A: You're right. Several new vaccine options will be offered to help protect you against influenza, or the flu. Rather than just two options, you now will have a range of vaccines from which to choose. At first having so many choices may be confusing. But by doing a little research and having a conversation with your health care provider, you will be able to decide which one is best for your situation. As always, each of the new vaccines has gone through rigorous safety testing before being made available to the public.
Influenza is a respiratory infection that can lead to serious complications, particularly in young children and older adults. Getting the flu vaccine is the most effective way to prevent influenza and its complications. The Centers for Disease Control and Prevention recommends that everyone 6 months of age or older be vaccinated against influenza every year.
Until this year, you only had two options when it came to picking the kind of flu vaccine you wanted: a shot or a nasal mist. The shot contains an inactivated vaccine made of killed virus. The nasal mist has a low dose of live—but weakened—flu virus. Both options included three strains of influenza virus.
With the new vaccines, the two delivery options of a shot or a nasal mist stay the same, but now you will have more choices if you decide to get the vaccine as a shot. Shot options include the standard vaccine with three strains of flu virus, a new four-strain vaccine, two egg-free options, a high-dose flu shot and a shot into the skin instead of beneath the skin.
In the past, both the shot and the nasal mist option contained three strains of influenza virus. This year, however, one of the shots will include four strains of flu virus. The nasal mist option has been changed to include four strains of influenza virus as well.
Additionally, two new flu vaccine choices—both in shot form—will be made without any egg proteins in them. That makes them safe for anyone with an egg allergy.
A high-dose shot also will be offered. This flu vaccine contains four times the usual dose. It is particularly well suited to older adults because it can help boost their immune system response to the flu, so they are better protected from the illness.
Finally, individuals who need the shot form of the vaccine but who fear needles will be able to choose to have the vaccine delivered by a "micro-needle." The tiny needle delivers the vaccine into the skin, rather than into the arm muscle as is done with the traditional shot using a larger needle.

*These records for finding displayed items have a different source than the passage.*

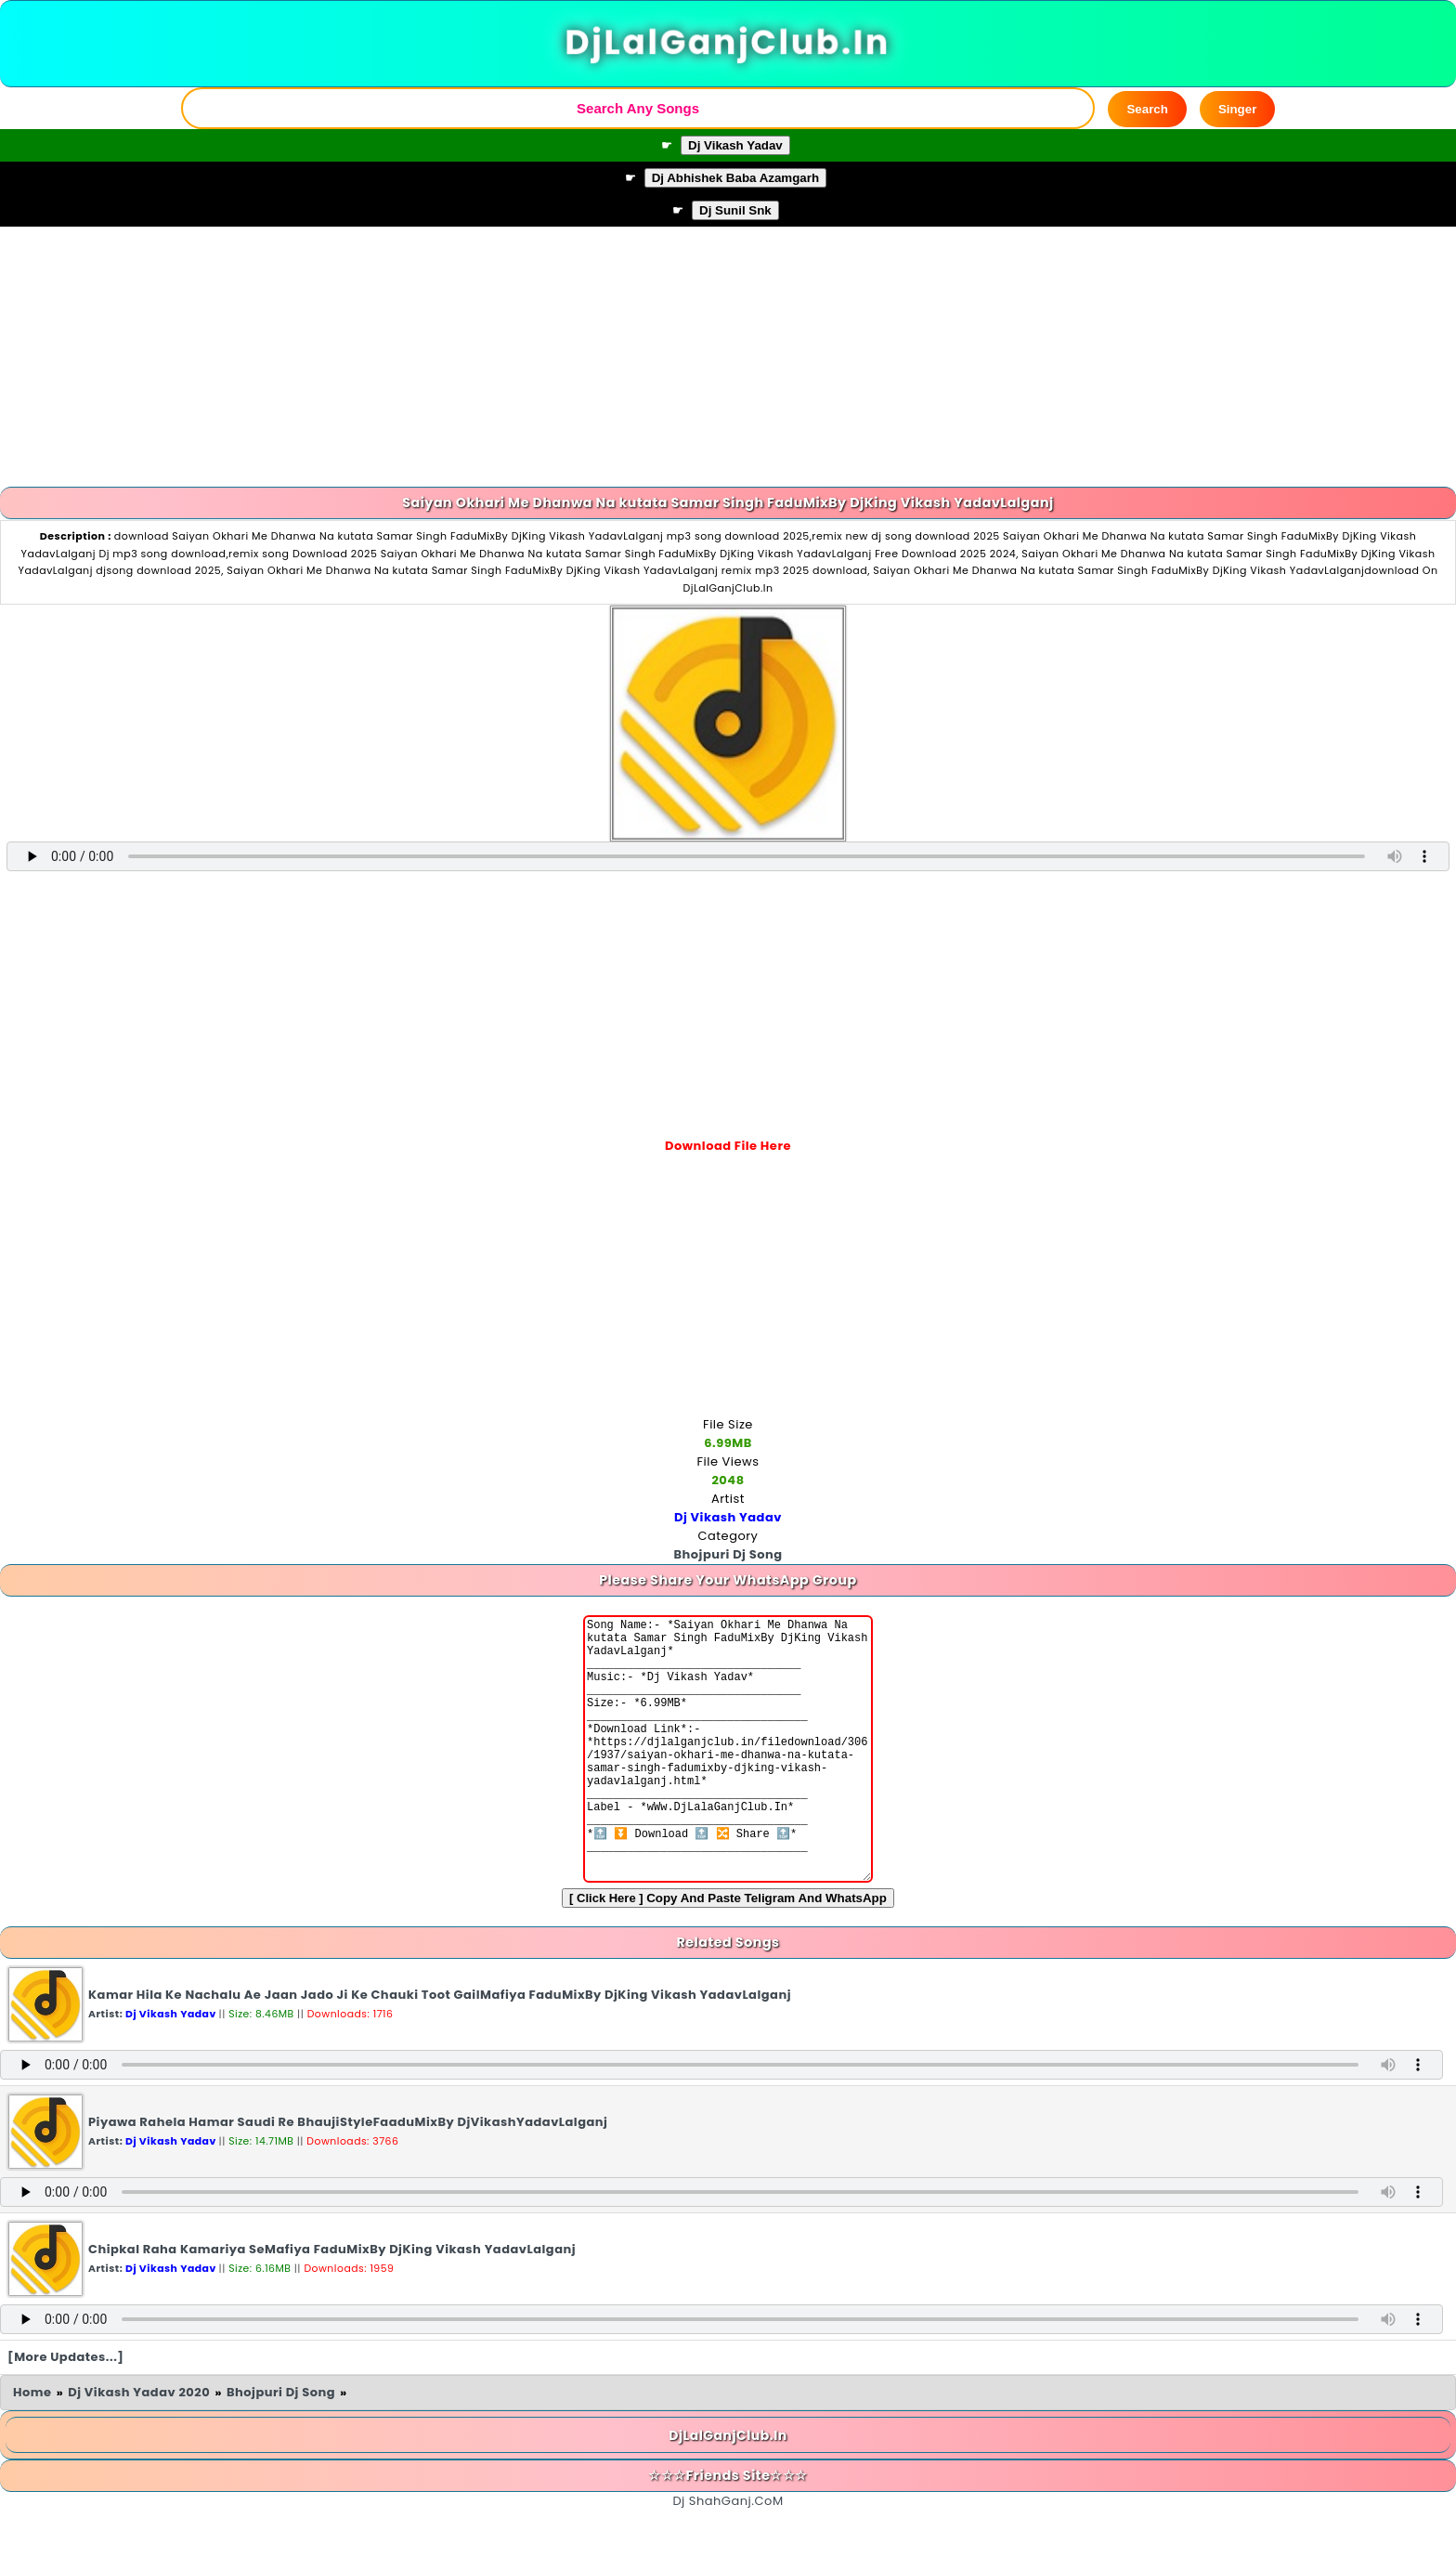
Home (32, 2448)
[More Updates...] (65, 2412)
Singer (1237, 109)
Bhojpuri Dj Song (281, 2448)
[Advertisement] (728, 357)
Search (1146, 109)
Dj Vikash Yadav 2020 (139, 2448)
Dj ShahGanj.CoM (727, 2556)
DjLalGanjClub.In (728, 43)
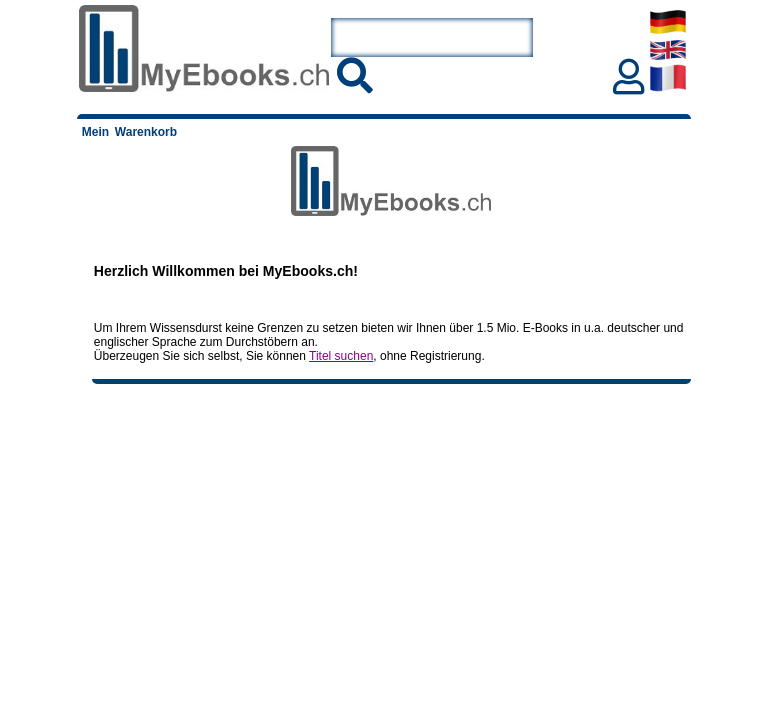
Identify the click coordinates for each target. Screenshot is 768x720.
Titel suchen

As with all vaccines in the United States, each of these new flu vaccines had to pass very strict safety measures before the Food and Drug Administration allowed them to be licensed and marketed in the U.S. Typically, vaccines are tested in about 10,000 to 40,000 people before they become widely available. It is possible for very rare side effects to surface as more and more people use the vaccines. But in the thousands of individuals who have received these vaccines so far, the safety records are the same as the current flu vaccines.
The choices available to you this year with the flu vaccine are examples of medicine becoming more personalized. It's certainly a change from the one-size-fits-all approach used with the flu vaccine in the past. This means you will probably need to sort through the options and talk with your health care provider about what's right for you. But in the long run, it will be a better fit for each person, depending on their needs, and ultimately will help lead to better health overall.